(Items taken from a data source)

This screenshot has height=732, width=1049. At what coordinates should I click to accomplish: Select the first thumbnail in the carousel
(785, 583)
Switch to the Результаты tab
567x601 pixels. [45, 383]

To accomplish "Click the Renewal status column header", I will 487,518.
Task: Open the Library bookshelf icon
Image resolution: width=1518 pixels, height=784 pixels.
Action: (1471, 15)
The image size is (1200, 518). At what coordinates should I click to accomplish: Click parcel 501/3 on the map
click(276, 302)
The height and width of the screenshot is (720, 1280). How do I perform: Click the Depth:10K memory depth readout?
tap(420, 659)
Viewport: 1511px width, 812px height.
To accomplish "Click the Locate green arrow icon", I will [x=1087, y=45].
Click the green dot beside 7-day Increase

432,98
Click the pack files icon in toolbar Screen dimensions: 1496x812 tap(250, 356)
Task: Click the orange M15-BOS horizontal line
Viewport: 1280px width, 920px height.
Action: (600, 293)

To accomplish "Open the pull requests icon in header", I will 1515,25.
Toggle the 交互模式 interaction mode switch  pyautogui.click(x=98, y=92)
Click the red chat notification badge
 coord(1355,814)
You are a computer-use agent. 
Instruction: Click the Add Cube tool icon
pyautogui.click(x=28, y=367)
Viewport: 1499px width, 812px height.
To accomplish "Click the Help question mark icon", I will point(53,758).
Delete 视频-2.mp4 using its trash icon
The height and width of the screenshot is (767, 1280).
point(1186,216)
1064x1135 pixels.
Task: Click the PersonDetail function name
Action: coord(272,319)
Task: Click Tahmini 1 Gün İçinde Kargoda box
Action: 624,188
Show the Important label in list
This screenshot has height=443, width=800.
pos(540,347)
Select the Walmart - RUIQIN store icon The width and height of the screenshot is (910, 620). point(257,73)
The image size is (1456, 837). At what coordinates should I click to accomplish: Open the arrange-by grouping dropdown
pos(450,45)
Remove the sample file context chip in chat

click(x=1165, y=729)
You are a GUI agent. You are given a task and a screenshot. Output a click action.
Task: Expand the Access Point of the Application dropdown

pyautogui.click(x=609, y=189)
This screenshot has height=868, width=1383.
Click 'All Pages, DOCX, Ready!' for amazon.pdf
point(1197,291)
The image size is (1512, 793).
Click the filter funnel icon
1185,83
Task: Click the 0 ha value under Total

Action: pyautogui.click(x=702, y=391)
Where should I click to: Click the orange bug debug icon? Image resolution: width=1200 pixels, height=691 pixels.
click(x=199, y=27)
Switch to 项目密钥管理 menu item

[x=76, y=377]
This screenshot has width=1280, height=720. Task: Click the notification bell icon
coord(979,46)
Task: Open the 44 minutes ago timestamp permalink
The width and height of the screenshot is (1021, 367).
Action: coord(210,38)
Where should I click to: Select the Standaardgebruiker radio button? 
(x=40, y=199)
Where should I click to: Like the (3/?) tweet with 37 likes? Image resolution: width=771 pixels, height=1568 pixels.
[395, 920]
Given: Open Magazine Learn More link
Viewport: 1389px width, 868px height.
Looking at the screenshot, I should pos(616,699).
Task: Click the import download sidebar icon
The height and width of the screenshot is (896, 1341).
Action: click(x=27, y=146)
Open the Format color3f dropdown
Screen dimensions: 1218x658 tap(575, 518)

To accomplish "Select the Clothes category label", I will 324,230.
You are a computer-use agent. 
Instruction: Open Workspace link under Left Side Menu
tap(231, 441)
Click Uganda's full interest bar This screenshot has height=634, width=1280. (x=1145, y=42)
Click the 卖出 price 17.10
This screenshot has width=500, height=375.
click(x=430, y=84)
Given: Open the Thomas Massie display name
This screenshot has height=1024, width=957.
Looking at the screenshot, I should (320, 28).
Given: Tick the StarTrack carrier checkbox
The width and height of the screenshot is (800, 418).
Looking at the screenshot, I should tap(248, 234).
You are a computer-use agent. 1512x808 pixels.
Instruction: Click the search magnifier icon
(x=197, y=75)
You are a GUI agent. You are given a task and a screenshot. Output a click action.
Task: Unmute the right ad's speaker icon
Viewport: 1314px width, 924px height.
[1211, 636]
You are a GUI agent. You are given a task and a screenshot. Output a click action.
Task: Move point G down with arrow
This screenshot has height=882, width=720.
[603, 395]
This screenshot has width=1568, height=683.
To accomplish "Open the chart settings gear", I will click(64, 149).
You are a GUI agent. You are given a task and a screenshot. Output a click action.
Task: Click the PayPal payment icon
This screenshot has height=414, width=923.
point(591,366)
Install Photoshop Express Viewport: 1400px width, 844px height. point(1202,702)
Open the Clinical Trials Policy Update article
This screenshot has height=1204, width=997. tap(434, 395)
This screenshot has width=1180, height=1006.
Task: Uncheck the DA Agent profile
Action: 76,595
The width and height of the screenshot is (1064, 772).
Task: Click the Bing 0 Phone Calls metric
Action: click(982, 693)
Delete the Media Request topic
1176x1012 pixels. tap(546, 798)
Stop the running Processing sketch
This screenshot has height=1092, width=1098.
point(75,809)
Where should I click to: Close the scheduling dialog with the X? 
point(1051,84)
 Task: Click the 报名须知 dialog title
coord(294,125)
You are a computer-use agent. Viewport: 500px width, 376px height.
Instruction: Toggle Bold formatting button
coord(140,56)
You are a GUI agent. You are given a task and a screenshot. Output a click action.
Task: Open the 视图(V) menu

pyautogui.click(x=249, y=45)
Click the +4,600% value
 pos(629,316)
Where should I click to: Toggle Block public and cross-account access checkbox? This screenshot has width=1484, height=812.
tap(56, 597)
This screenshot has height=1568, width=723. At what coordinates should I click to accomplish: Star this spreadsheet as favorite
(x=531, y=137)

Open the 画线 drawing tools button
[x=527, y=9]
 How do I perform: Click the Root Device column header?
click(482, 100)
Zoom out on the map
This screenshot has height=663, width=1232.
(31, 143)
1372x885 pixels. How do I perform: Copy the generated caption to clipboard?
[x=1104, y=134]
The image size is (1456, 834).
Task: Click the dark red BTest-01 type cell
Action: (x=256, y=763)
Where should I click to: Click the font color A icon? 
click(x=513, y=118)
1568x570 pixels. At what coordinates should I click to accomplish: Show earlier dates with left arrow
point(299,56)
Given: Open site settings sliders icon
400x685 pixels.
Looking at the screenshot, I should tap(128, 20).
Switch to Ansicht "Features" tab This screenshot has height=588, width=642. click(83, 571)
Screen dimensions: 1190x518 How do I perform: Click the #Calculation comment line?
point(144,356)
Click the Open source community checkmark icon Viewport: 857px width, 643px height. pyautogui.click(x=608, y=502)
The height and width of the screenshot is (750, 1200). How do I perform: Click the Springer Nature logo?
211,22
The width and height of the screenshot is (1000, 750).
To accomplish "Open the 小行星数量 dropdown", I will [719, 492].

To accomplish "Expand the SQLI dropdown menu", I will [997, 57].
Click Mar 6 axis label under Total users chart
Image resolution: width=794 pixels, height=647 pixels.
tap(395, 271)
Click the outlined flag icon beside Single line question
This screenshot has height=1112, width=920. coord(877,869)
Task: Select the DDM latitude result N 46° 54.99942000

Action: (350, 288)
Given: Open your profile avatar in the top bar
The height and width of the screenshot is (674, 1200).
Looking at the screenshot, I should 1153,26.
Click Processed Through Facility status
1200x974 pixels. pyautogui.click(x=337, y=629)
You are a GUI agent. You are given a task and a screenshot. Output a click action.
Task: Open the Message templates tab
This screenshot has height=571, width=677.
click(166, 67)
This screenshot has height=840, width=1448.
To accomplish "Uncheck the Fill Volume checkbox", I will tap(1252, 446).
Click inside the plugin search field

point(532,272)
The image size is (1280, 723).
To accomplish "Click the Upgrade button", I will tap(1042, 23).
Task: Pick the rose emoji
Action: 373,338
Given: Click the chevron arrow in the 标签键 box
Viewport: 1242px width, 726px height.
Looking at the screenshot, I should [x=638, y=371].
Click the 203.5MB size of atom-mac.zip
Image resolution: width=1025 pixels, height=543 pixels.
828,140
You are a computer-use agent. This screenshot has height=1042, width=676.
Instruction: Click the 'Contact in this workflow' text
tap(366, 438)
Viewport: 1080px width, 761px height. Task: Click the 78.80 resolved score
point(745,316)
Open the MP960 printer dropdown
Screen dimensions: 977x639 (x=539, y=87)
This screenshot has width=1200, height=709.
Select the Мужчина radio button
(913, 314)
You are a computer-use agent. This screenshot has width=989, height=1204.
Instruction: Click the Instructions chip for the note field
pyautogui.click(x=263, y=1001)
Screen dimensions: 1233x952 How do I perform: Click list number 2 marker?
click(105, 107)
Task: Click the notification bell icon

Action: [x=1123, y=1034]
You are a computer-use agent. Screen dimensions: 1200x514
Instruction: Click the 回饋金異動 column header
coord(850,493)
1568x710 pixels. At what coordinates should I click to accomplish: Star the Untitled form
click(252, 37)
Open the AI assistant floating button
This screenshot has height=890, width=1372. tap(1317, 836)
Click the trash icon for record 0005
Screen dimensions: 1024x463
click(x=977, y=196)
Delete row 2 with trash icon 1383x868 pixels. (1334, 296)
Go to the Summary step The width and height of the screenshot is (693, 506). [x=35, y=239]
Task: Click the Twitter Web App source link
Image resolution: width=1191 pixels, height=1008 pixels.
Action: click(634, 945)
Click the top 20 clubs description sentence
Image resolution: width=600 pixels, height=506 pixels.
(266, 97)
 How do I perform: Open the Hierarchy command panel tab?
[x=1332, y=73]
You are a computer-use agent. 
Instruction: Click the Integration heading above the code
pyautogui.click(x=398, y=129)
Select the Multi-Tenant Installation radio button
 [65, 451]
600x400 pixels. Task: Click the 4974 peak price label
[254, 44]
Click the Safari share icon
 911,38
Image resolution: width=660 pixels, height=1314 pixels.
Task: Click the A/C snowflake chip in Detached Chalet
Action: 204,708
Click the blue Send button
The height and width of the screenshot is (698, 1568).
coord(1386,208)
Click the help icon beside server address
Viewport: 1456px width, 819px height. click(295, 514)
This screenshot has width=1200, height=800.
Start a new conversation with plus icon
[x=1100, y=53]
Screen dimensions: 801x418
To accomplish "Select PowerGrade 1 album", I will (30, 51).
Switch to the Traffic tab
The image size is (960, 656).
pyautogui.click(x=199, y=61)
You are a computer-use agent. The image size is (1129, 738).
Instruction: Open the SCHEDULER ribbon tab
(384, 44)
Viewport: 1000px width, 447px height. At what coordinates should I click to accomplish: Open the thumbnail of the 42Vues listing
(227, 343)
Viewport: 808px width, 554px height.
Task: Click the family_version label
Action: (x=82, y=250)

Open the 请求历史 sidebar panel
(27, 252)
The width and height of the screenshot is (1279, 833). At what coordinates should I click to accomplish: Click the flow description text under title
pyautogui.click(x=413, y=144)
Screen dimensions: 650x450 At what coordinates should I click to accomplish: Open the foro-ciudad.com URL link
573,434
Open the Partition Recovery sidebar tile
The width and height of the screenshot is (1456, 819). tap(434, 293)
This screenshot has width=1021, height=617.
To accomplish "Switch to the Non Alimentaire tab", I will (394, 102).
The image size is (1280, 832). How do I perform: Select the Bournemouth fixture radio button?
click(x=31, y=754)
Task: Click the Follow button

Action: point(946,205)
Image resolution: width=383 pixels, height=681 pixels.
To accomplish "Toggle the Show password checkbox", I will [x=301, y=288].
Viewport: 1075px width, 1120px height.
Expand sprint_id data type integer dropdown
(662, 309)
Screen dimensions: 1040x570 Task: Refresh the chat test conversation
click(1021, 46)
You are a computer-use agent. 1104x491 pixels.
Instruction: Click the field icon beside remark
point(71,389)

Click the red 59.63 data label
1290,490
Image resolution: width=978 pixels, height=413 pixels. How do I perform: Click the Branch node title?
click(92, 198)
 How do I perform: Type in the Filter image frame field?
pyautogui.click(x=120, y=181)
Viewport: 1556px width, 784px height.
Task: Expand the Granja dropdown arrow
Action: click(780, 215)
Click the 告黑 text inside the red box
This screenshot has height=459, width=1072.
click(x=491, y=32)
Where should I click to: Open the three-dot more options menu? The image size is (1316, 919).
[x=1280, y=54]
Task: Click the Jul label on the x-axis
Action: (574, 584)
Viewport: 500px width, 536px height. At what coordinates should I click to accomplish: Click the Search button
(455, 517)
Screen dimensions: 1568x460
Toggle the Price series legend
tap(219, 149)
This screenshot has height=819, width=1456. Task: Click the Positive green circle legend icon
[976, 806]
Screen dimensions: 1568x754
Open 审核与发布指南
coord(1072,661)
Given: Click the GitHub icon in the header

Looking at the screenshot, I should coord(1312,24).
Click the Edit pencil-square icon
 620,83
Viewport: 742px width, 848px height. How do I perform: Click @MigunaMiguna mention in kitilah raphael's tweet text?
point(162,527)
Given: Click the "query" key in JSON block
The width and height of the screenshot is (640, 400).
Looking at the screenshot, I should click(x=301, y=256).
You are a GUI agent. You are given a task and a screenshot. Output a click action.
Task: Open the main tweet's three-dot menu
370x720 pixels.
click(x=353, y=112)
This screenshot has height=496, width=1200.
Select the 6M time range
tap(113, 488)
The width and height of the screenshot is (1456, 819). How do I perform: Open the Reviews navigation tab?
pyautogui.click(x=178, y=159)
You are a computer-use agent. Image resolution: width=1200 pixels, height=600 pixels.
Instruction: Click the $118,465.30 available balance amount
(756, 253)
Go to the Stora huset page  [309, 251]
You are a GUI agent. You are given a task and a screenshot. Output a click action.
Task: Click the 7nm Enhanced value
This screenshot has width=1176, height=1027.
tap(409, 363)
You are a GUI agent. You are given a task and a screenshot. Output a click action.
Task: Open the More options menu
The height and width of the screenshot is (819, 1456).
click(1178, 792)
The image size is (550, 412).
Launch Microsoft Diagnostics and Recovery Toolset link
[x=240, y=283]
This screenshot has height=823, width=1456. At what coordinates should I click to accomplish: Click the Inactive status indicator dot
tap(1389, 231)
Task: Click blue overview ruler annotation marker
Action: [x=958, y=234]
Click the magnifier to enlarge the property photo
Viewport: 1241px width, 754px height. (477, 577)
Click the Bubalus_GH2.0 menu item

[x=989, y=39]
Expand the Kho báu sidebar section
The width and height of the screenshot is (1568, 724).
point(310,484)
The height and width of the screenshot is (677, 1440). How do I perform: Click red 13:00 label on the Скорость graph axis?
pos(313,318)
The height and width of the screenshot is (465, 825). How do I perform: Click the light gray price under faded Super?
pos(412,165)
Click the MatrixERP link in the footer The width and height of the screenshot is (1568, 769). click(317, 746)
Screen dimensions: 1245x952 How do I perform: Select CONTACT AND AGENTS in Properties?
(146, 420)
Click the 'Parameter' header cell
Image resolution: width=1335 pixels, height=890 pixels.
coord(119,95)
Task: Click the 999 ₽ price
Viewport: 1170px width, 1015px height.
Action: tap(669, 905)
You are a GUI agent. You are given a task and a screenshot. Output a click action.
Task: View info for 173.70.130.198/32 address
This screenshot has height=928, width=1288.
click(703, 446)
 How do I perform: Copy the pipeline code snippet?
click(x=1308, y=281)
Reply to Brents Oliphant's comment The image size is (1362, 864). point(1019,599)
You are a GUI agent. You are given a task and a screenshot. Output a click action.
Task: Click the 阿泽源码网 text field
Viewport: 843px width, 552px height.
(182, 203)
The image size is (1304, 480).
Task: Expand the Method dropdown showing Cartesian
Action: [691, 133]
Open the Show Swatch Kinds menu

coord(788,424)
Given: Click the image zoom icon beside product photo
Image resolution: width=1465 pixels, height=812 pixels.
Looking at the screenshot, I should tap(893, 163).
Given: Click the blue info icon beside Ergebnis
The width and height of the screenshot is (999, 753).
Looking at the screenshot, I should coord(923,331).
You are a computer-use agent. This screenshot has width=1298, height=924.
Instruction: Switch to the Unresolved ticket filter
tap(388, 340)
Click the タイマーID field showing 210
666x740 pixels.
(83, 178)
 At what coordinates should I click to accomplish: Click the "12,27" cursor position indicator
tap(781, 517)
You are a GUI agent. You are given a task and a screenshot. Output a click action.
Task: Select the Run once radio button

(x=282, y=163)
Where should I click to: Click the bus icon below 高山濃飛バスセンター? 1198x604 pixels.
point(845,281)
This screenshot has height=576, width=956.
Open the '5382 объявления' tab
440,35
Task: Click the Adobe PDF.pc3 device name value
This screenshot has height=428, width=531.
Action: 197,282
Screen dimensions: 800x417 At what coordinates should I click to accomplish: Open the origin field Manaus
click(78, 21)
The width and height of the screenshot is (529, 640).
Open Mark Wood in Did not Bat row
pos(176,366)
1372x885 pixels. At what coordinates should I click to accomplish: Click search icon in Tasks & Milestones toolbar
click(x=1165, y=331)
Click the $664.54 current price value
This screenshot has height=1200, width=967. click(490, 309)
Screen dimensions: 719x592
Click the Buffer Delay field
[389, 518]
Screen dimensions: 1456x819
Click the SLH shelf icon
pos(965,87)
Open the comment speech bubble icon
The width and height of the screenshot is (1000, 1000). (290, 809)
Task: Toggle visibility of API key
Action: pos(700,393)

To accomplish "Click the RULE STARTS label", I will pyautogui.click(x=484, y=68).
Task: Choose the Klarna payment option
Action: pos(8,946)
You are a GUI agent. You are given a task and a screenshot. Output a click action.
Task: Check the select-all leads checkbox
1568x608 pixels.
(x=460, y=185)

Instruction: Please pick out every line of the records above that contains the word "Expand" and copy each one.

Response to this task:
Task: Expand the Access Point of the Application dropdown
To accomplish "Expand the SQLI dropdown menu", I will [997, 57].
Expand sprint_id data type integer dropdown
Task: Expand the Granja dropdown arrow
Expand the Kho báu sidebar section
Task: Expand the Method dropdown showing Cartesian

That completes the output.